Jeanne d’Arc, la sainte qui nous parle

Statue de Sainte Jeanne d’Arc – église Saint Antoine de Compiègne (c) Mathieu Devred

L’Eglise célèbre, le 16 mai prochain, le centenaire de la canonisation par le pape Benoît XV de Jeanne d’Arc. Chaque année, des villes comme Orléans, Compiègne, Rouen, Reims fêtent la sainte. Ces célébrations populaires réveillent la mémoire des Français et permettent de se rappeler les valeurs qui forgent l’épopée de Jeanne d’Arc.

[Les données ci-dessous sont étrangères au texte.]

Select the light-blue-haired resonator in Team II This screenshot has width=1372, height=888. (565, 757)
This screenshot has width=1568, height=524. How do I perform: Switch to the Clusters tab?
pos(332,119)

« Jeanne d’Arc symbolise le don total, sans calcul. Que les grands de l’époque aient fait des calculs, c’est évident ! Mais Jeanne d’Arc, non ! Il suffit de se pencher un peu sur son histoire et son sacrifice pour le comprendre et le sentir« , explique le jeune réalisateur clermontois Atam Rasho, franco-arménien, auteur d’un court-métrage d’animation de 15 minutes autour de la figure de Jeanne d’Arc et de son époque. Comment une jeune sainte de 19 ans, morte sur le bûcher à la fin du Moyen-Âge, peut-elle encore inspirer les artistes, mais aussi les hommes et les femmes de notre temps ? Si la République a consacré Jeanne d’Arc comme symbole du patriotisme en 1920 et l’Eglise comme co-patronne de la France en mars 1922, c’est que la sainte a encore quelque chose à nous dire. Qui a suivi les fêtes johanniques d’Orléans, de Compiègne ou de Rouen a pu constater la foule, si nombreuse, présente à ces journées. Sans oublier les jeunes filles qui se pressent à incarner le temps de quelques jours Jeanne d’Arc.

Jeanne d’Arc, des valeurs pour la jeunesse de notre temps

Dans son ouvrage Être Jeanne d’Arc (éditions Artège), la journaliste Marine Tertrais a recueilli le témoignage de ces jeunes filles orléanaises. Il faut avouer que les propos sont édifiants. D’ailleurs, l’auteur avoue : « A travers le témoignage (…), c’est la figure d’une grande sainte et son message pour la jeunesse de notre temps qui se dessinent.« 

Pour Mathilde Edey Gamassou, qui fut « Jeanne 2018 » : « Ce qui me touche le plus, c’est son courage, son humilité, sa loyauté envers son pays et sa persévérance dans l’adversité. » Jeanne d’Arc est une école de fidélité et d’espérance. Elle a toujours cru et, pour cela, elle a donné sa vie. Ce témoignage de vie force notre admiration. Elle incarne les vertus que saint Paul, dans sa première épître aux Corinthiens (1 Co 13,13), décrit : « Ce qui demeure aujourd’hui, c’est la foi, l’espérance et la charité ; mais la plus grande des trois, c’est la charité.« 

Une sainte universelle

Jeanne d’Arc a connu une double fidélité : la première à Dieu et la seconde à la France. Cette double fidélité en fait une figure universelle. Comme le soulignait Gabriel Hanotaux, ambassadeur de France exceptionnel auprès du Saint-Siège en 1920 pour la canonisation : « Jeanne n’est pas seulement sainte de France, elle est sainte universelle. »

« L’idée de faire un film sur Jeanne d’Arc m’est venue alors que j’étais dans la réalisation de mon dernier court-métrage d’animation Voix des soupirs qui adapte le Livre de Lamentation de saint Grégoire de Narek, raconte le réalisateur franco-arménien Atam Rasho. L’histoire des Arméniens depuis des millénaires est si tragique que seule une certaine radicalité spirituelle et chrétienne a pu redonner du sens à leur vie. En ces termes, le lien avec la vie de sainte Jeanne d’Arc est plus qu’évident.« 

Sa popularité en Asie

Plus étonnant, sous l’ère Meiji, le récit de Jeanne d’Arc pénètre le Japon. Elle fait d’abord partie de la culture savante du monde académique et universitaire. Selon l’historien Takayama Kazuhiko, une dizaine d’ouvrages (traductions ou oeuvres originales) ont permis la diffusion de l’histoire de la sainte. Peu à peu, elle marque la mémoire collective des Japonais. Le livre de Hitomi Fujimoto Bishôjosenshi Jannu Daruku délivre le message suivant : « Jeanne d’Arc est une jeune fille qui n’a jamais abandonné. » Ce livre connaît un franc succès chez les adolescents. En Corée du Sud, la jeune Yu Gwan-Sun (1902-1920) est appelée « la Jeanne d’Arc coréenne« . Elle symbolise le patriotisme, la résistance, le courage.

« Jeanne d’Arc est plus que jamais actuelle« , conclut Atam.